Return only what runs from the line containing "Select the EDUCAÇÃO group cell" through the last line of the entries below, exactly, omitting pictures.

*GIVEN DATA*
***

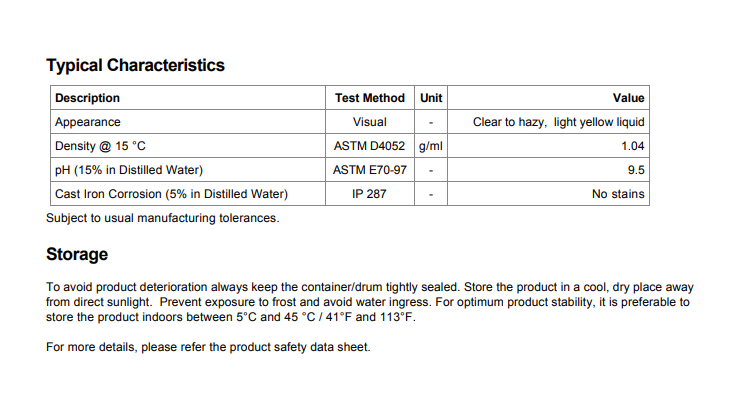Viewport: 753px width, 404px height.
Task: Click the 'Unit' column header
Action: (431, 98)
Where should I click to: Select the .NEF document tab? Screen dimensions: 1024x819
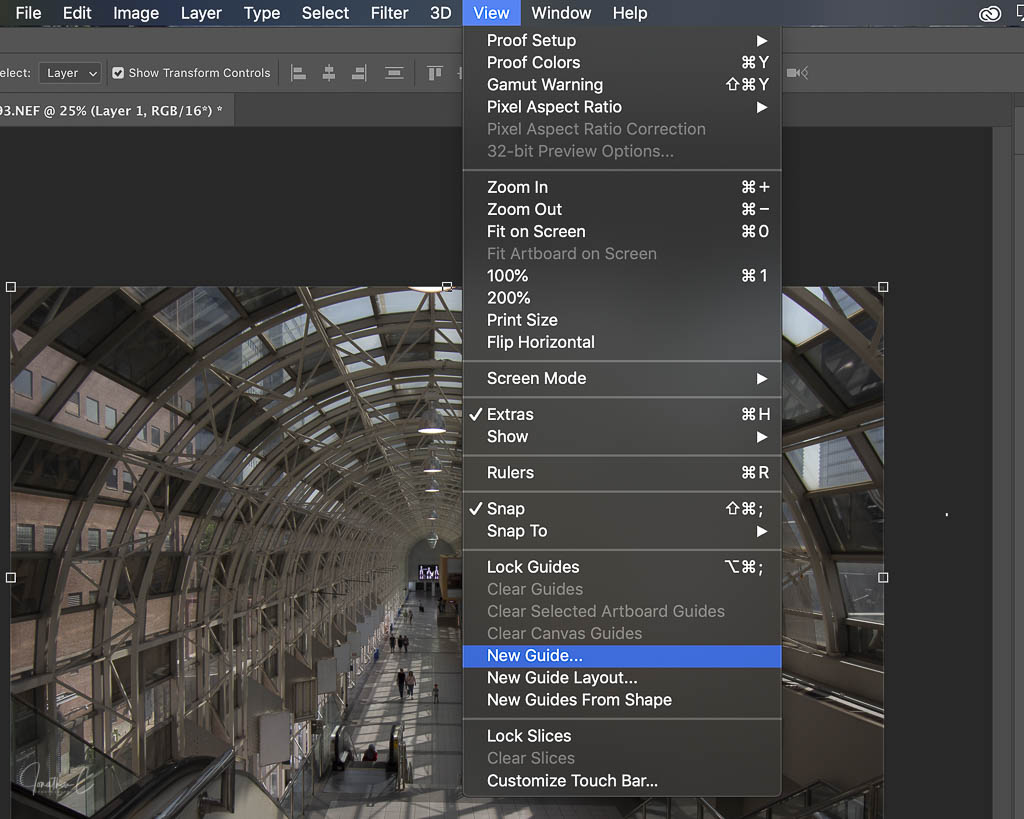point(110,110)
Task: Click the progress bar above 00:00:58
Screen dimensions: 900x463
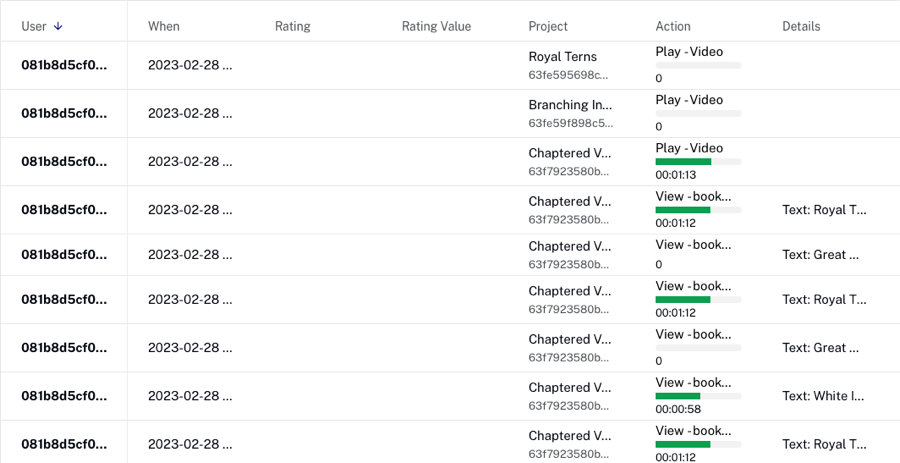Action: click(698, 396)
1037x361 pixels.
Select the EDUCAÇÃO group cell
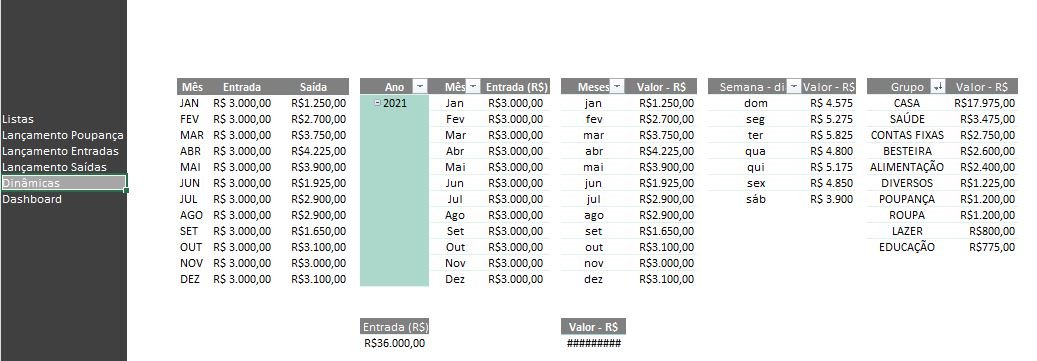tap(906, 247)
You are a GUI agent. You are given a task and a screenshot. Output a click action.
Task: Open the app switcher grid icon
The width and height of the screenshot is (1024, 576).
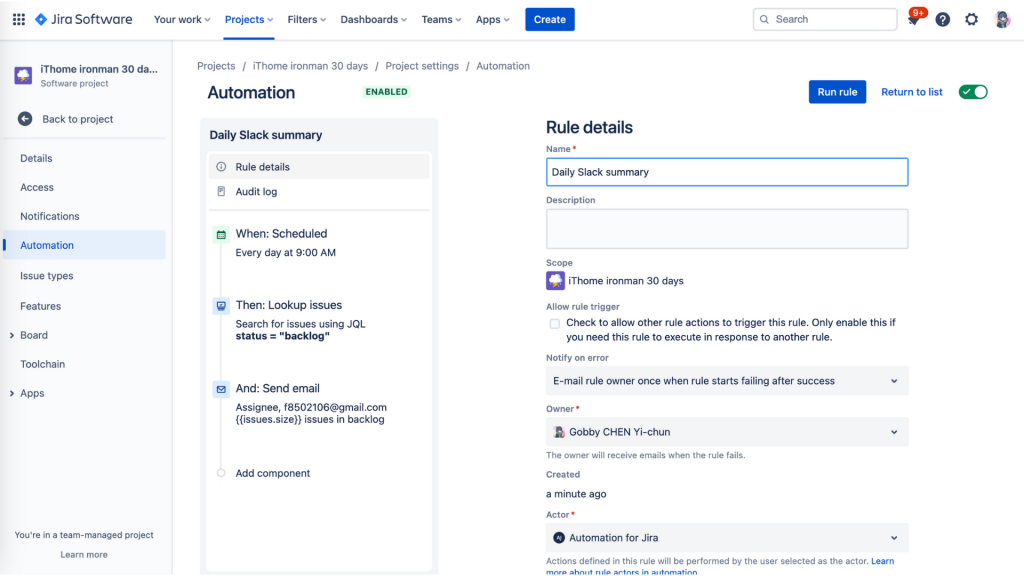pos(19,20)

***

*TASK ANSWER*
Select the EDUCAÇÃO group cell
tap(906, 247)
You are a GUI agent. You are given a task and a screenshot. Output a click action.
Task: Open the app switcher grid icon
The width and height of the screenshot is (1024, 576).
pos(19,20)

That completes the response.